The answer depends on your experience and preferences. If you still have limited knowledge about trucking, there’s a good chance that you’ll be unfamiliar with handling various customers. As such, you may feel hesitant hauling loads for them. In this case, you might find it practical to choose the non-recourse factoring plan. Although it comes with a slightly increased rate, it can protect you against the risk of encountering bad credit customers.

However, if you think you’re already familiar with your customers, recourse factoring may be better. Since you know that your customers have a good reputation for financial obligations, availing of the reduced factoring rate may be less risky.

Overall, choosing the best factoring plan relies on your customers’ creditworthiness and risk tolerance. The two plans may exhibit some advantages and disadvantages. Nonetheless, both aim to address the concerns of truckers having insufficient cash flow.
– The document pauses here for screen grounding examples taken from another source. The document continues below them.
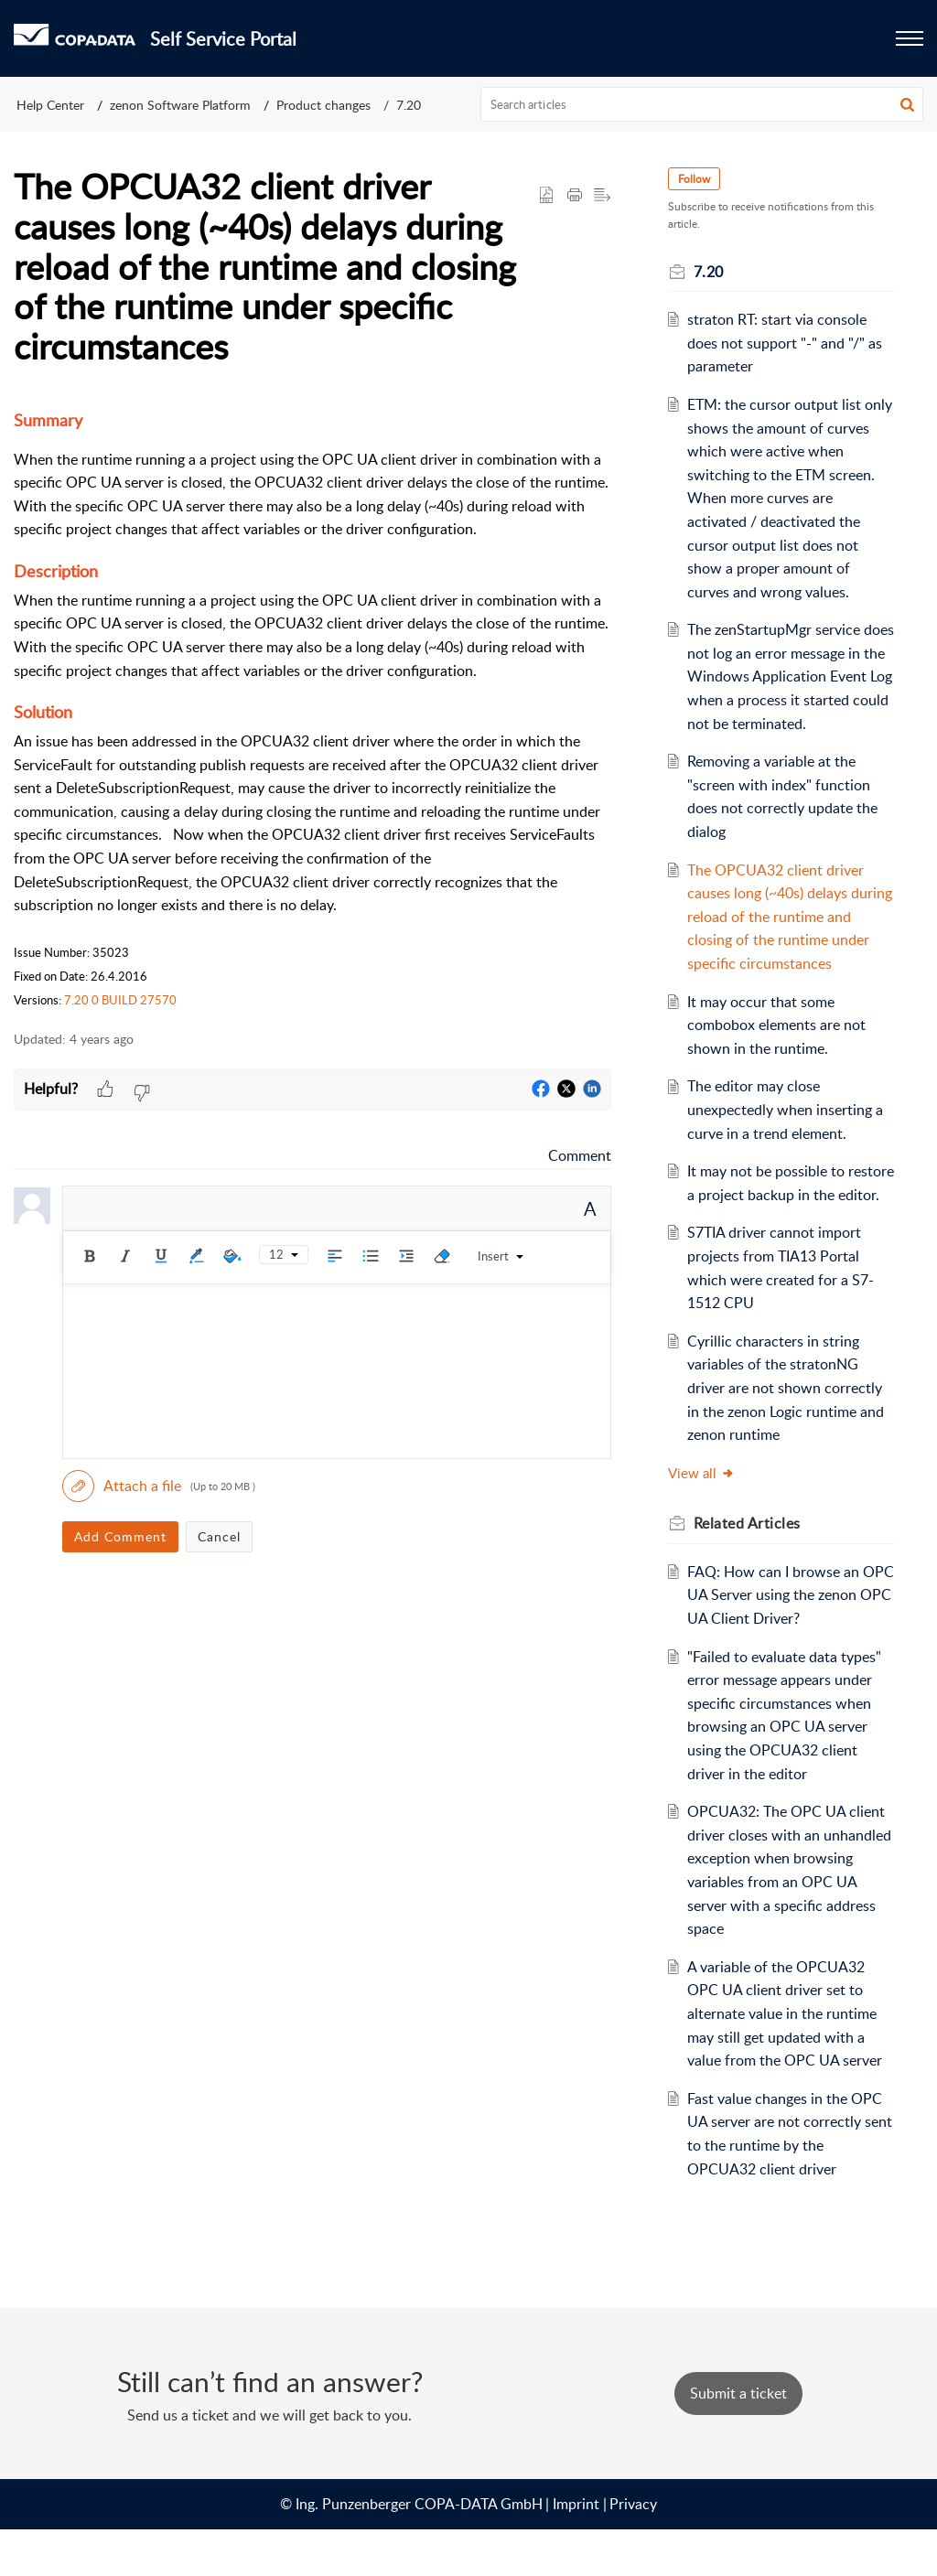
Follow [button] (696, 179)
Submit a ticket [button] (738, 2441)
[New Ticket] (738, 2441)
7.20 (408, 104)
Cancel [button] (219, 1536)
4. Benefits of Freight Factoring

Most importantly, you should know the benefits of freight factoring. That way, you can make an informed decision on whether you need a factoring company’s services. Here are some of them below: 

  • Improve Operational Performance: You need a steady cash flow to keep your operations running smoothly. With cash advances from a factoring company, you can make timely repairs. This results in preventing issues that may worsen if left not repaired. As it can shorten the lifespan of your vehicles, it can impede your business operations. 
  • Keep Driver Compensation Flowing: Since some of your customers may not quickly pay their dues, you’re more likely to delay payments of your drivers. As a result, they can file union grievances that can endanger your business. Thus, freight factoring can help you avoid such since you have cash advances to pay your drivers on time. 
  • Establish A Steady Supply Chain: You also need to take care of your supply chain. When your supply chain breaks down, you may have to stop some of your operations. But when you have a steady supply of cash, you can also have a regular chain of supplies. 

Conclusion 

Freight factoring can be valuable for truckers, especially if you’re just starting. Since you need to establish your business, you must have a steady source of cash. That way, you can continue operating even if your customers have payment delays. You can check if factoring is what you need based on the information above.